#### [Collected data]
+ + + + + + +

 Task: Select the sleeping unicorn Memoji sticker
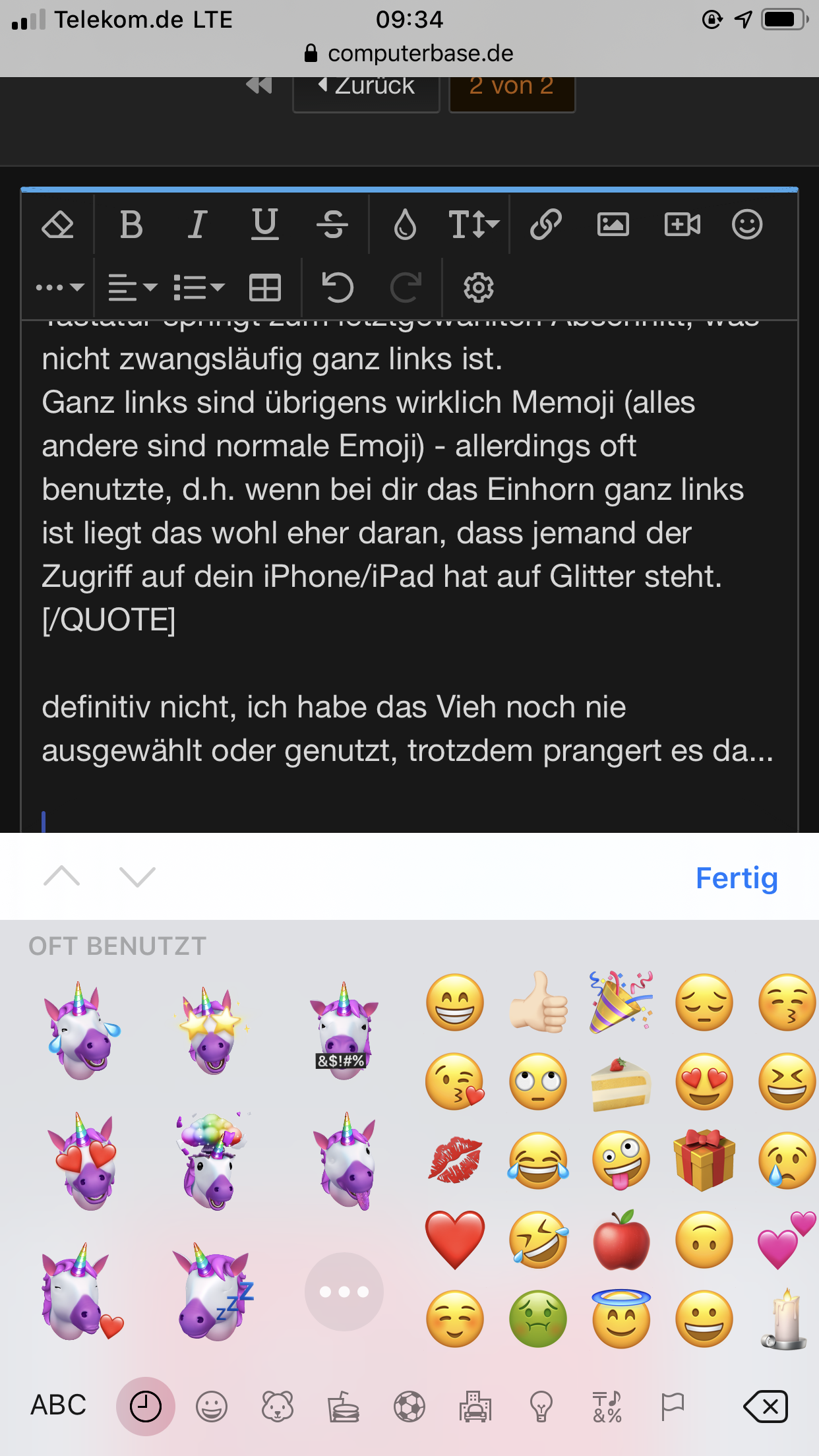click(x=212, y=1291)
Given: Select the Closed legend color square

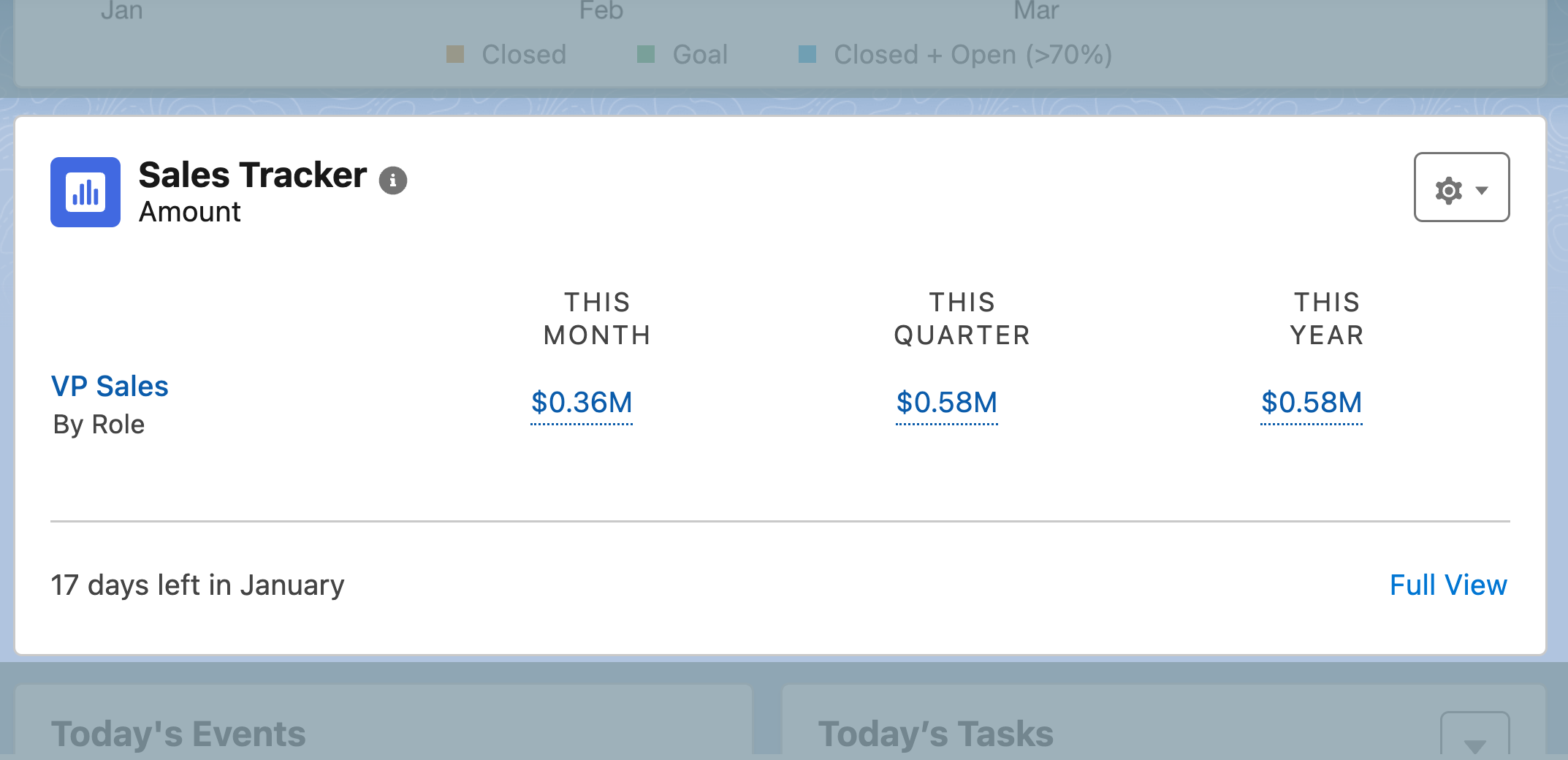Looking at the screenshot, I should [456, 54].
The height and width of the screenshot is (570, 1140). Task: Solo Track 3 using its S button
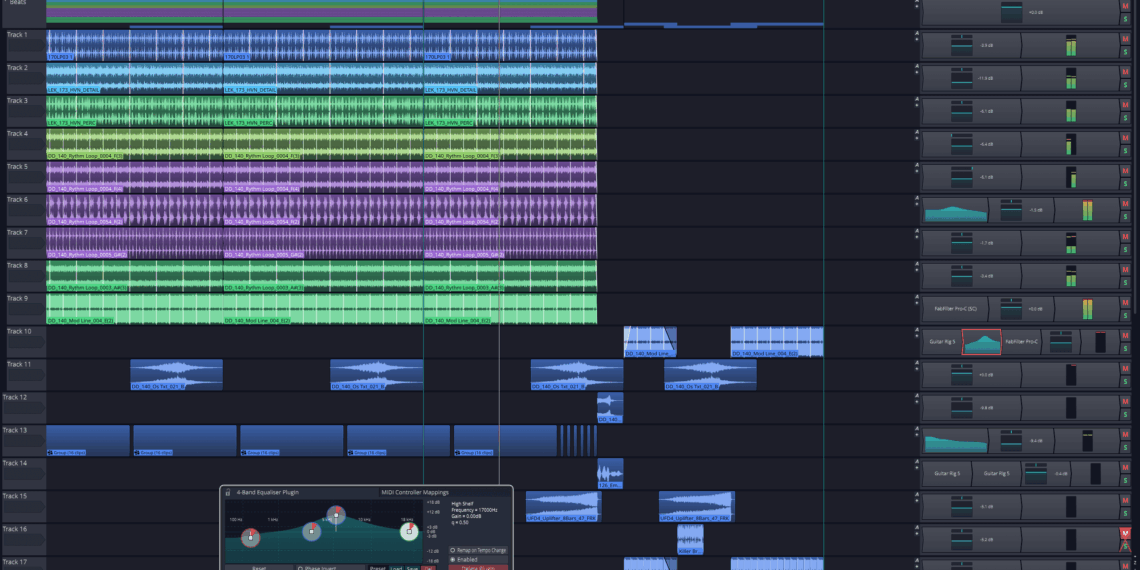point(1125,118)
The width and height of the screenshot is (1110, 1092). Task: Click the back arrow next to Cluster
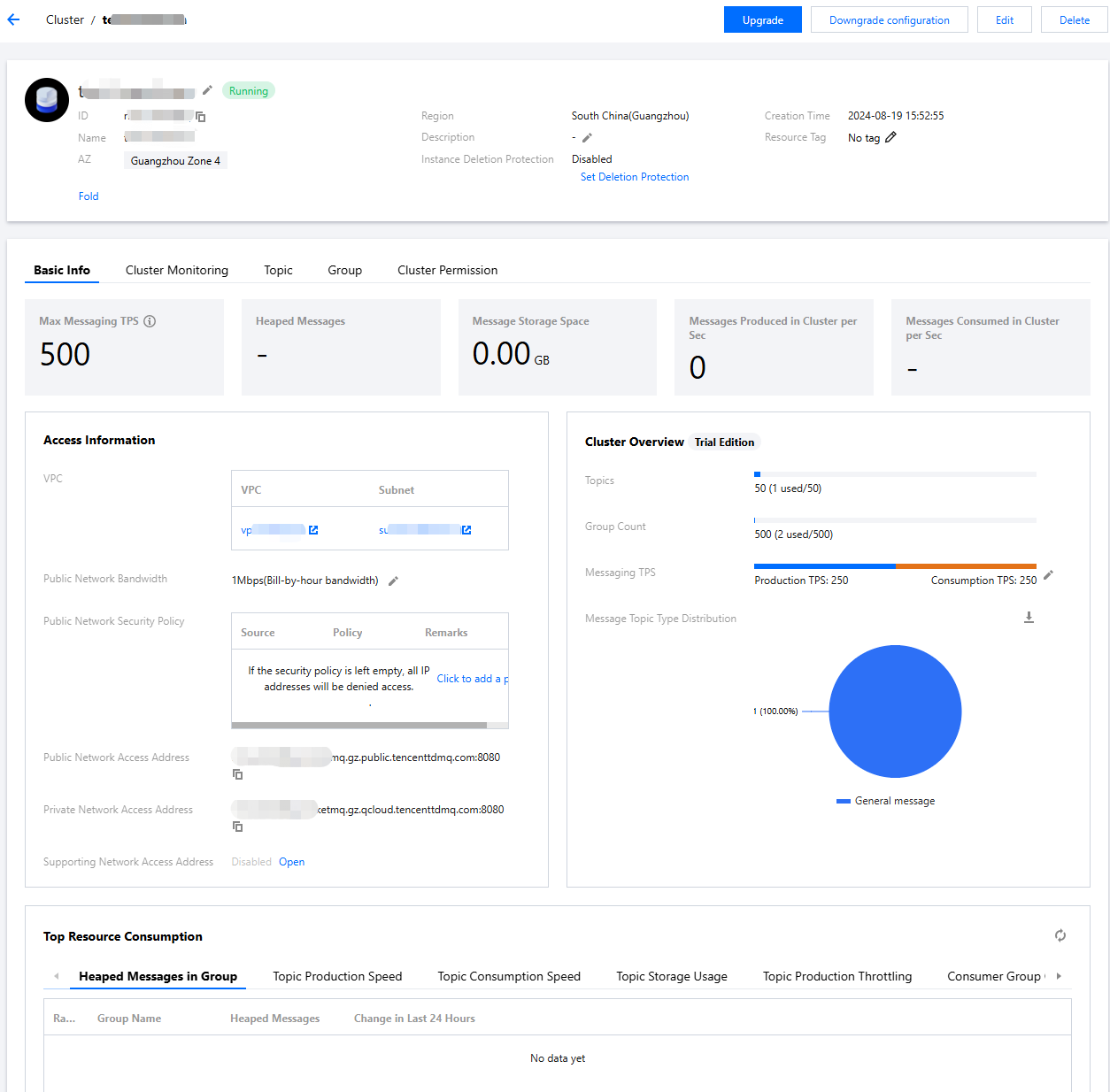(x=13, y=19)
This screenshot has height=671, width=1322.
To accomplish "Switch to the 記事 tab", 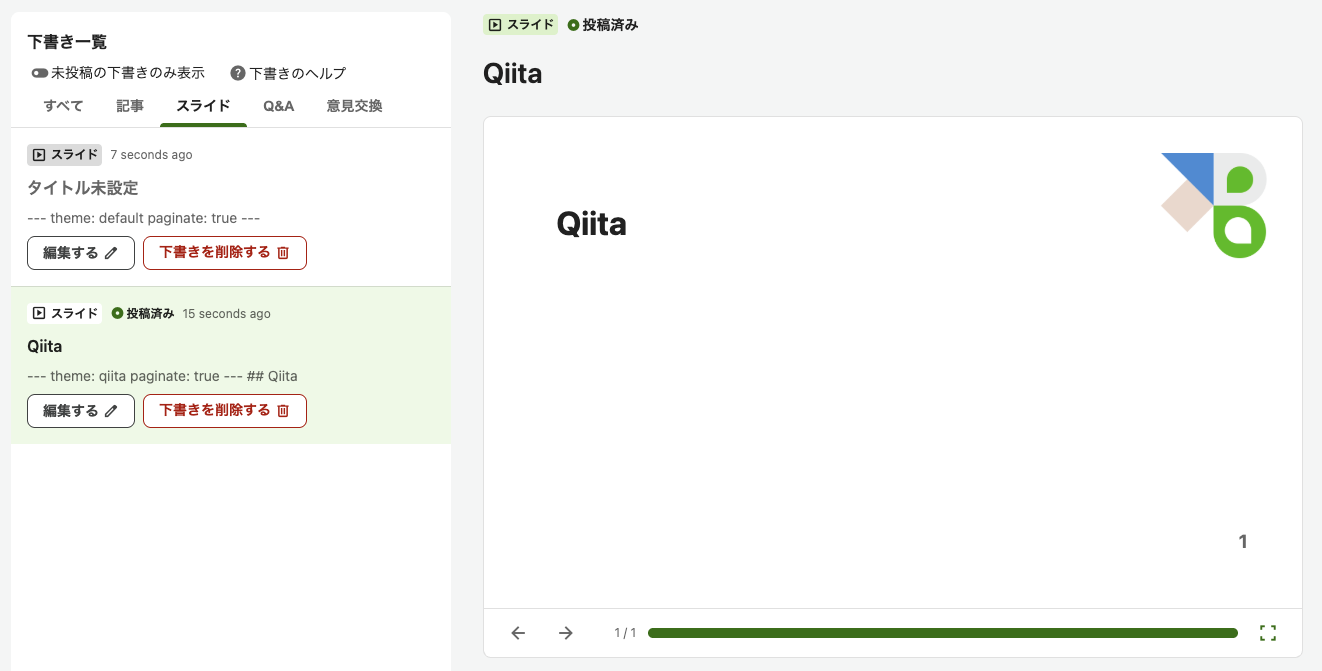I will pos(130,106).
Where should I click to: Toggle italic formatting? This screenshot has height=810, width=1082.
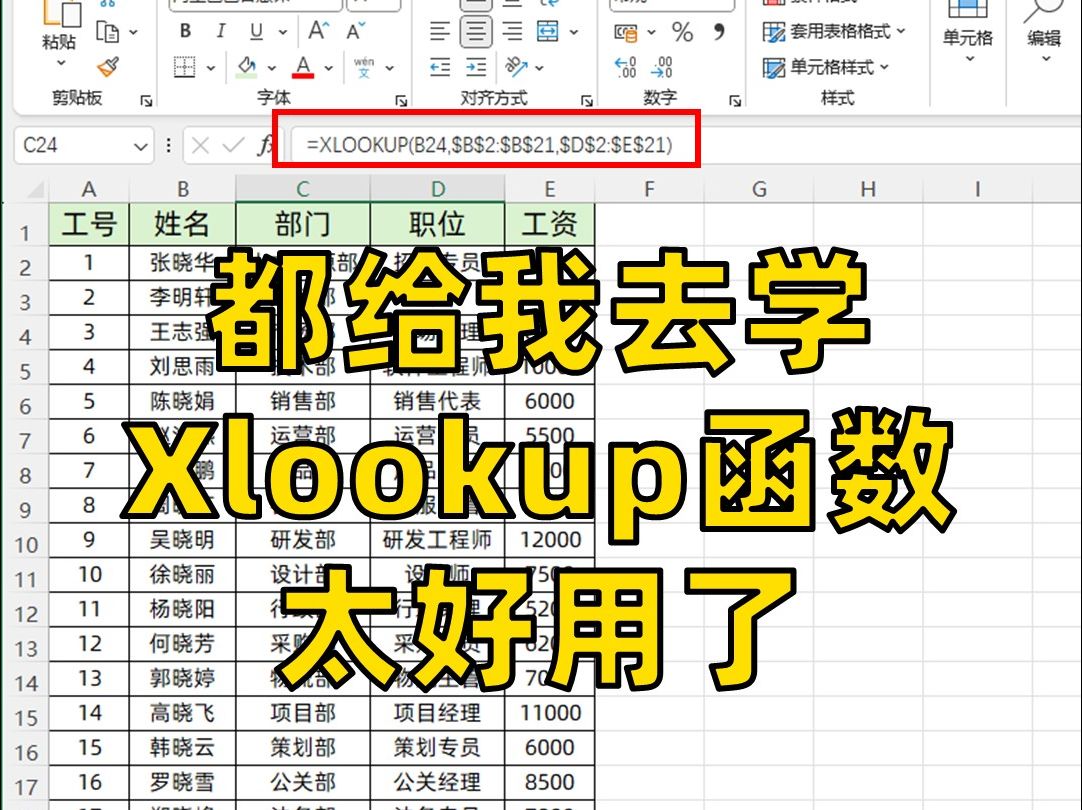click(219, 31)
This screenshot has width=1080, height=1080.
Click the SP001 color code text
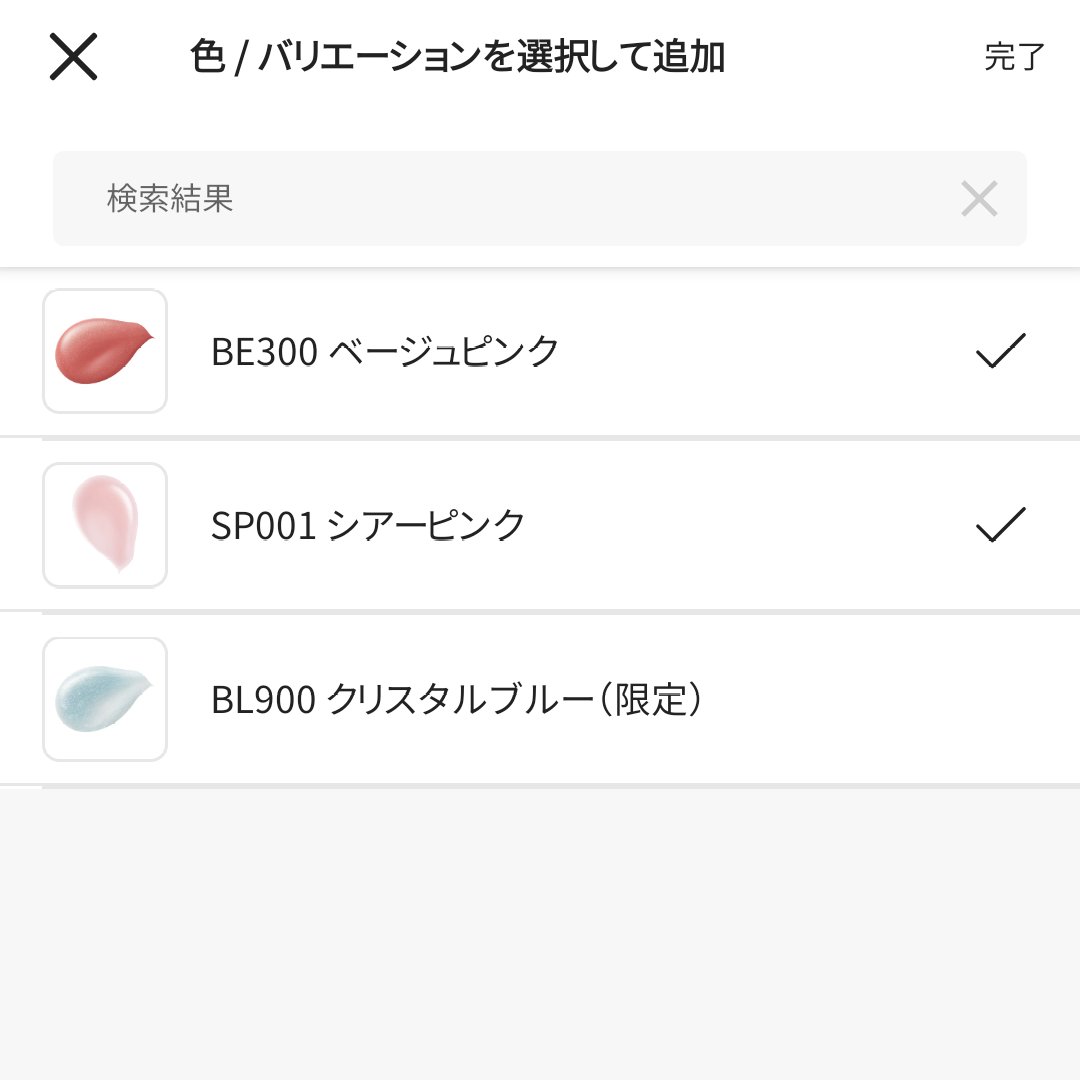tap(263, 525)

+ + + + + + +

#### [What to do]
Exclude all pictures and reproduce verbatim the lines running from the line that contains "This screenshot has width=1080, height=1080." to the end of the data above, both ends included.

#### [Reply]
This screenshot has width=1080, height=1080.
Click the SP001 color code text
tap(263, 525)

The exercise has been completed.